Exercise prompt: Transcribe the data as written, minus images.

== Supplied records

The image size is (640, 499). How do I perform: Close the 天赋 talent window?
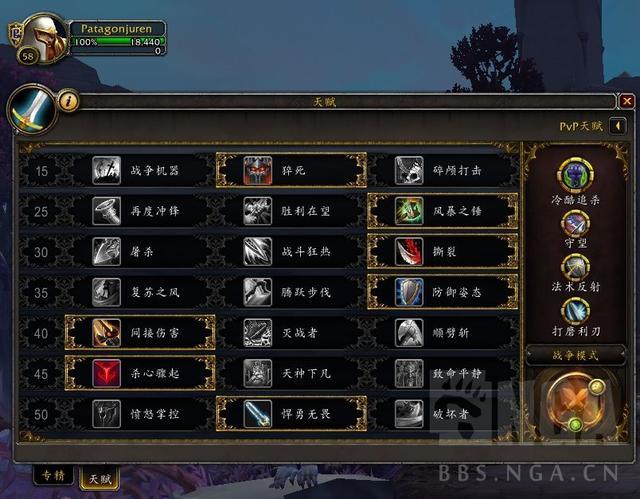tap(627, 101)
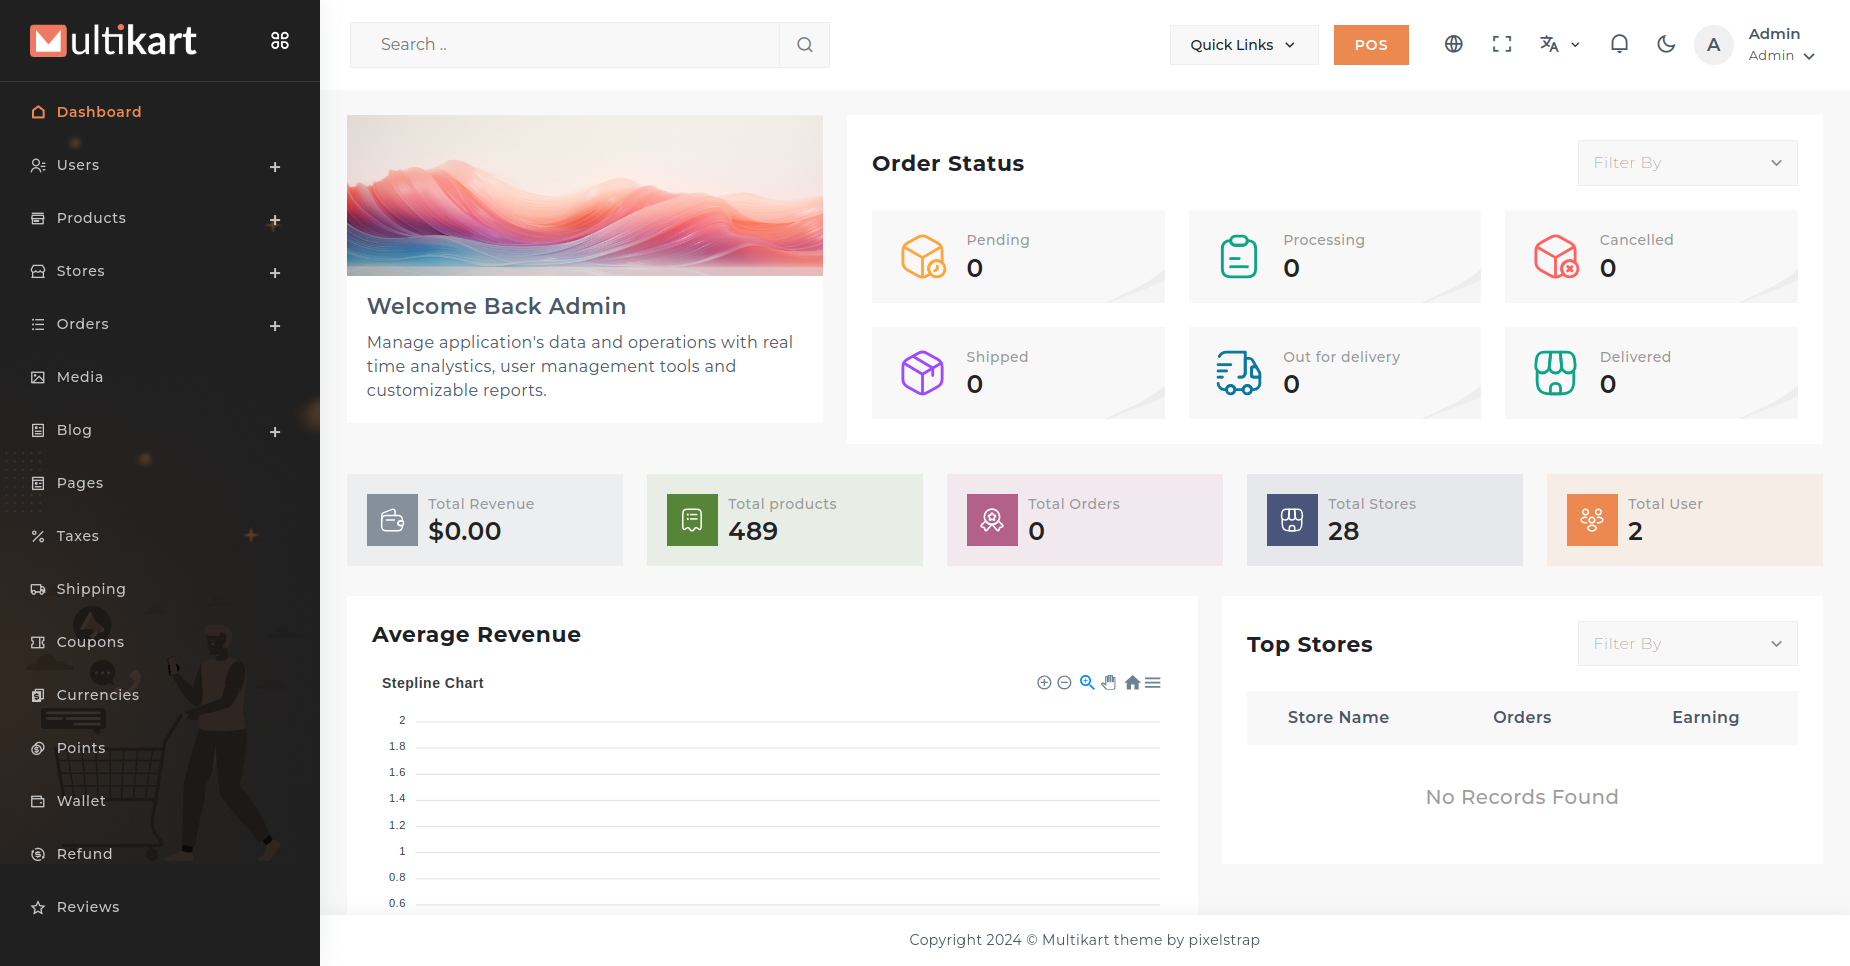Viewport: 1850px width, 966px height.
Task: Toggle sidebar with the grid icon
Action: (x=280, y=41)
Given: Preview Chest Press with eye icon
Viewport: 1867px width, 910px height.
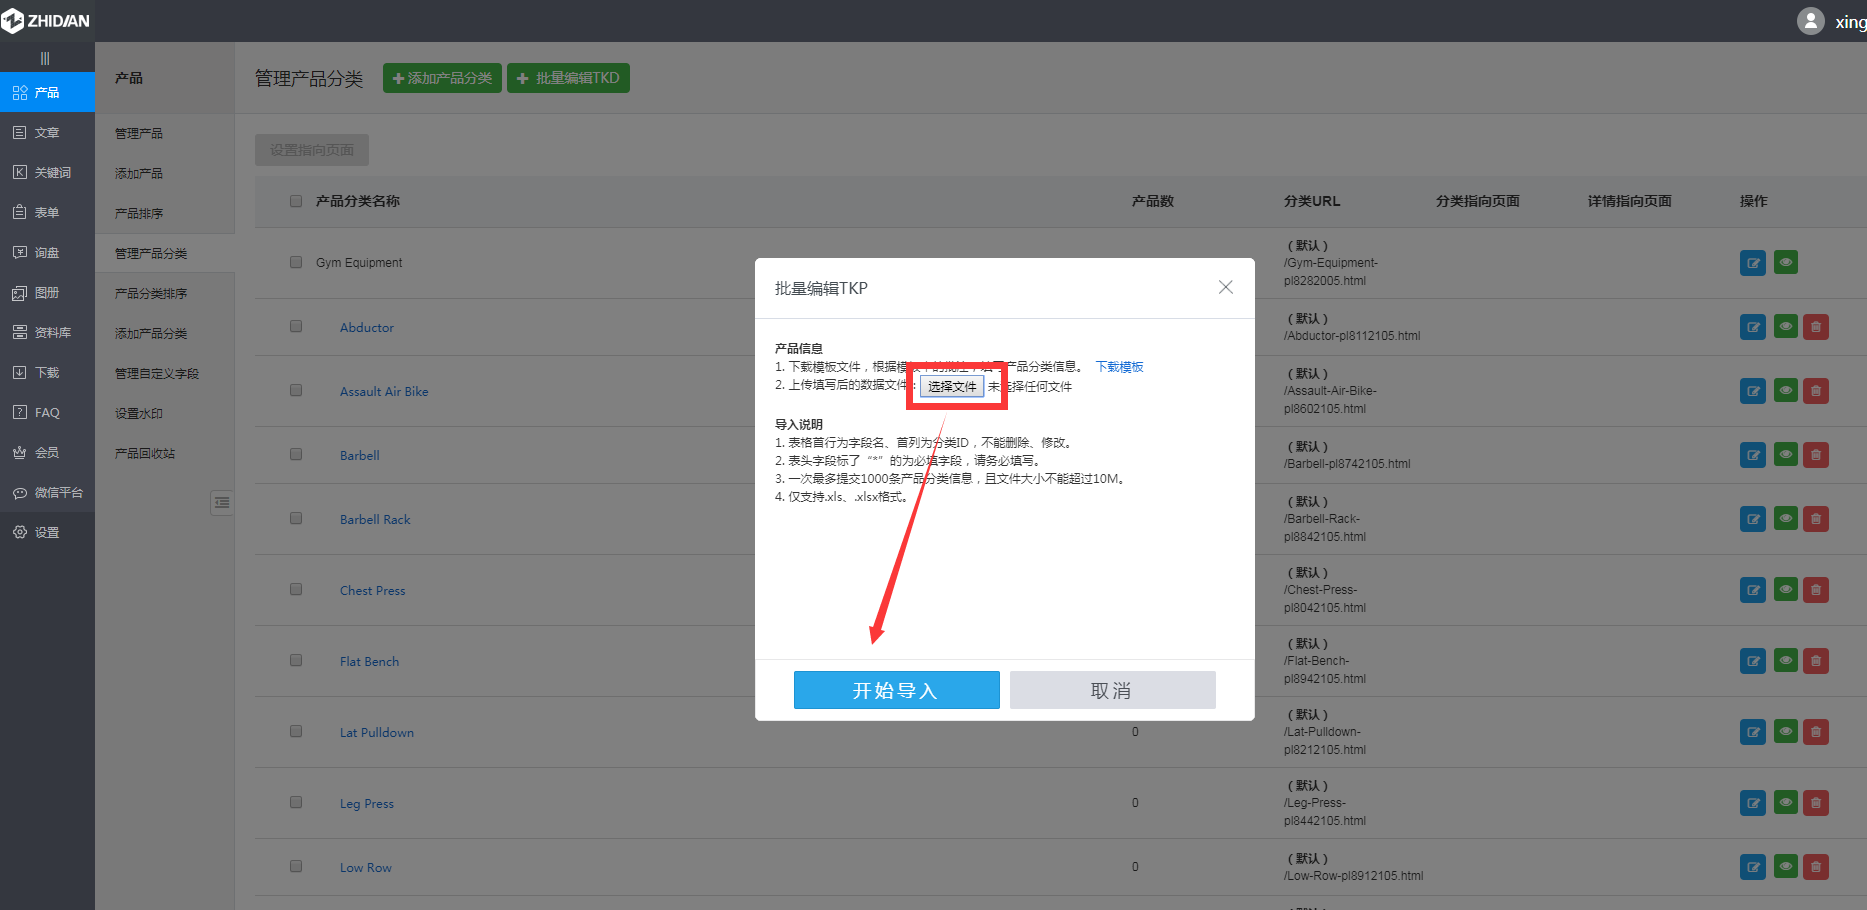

====

Response to the task:
The image size is (640, 499). How do I perform: Close the 天赋 talent window?
tap(627, 101)
Viewport: 1850px width, 966px height.
Task: Toggle sidebar with the grid icon
Action: (x=280, y=41)
Given: Preview Chest Press with eye icon
Viewport: 1867px width, 910px height.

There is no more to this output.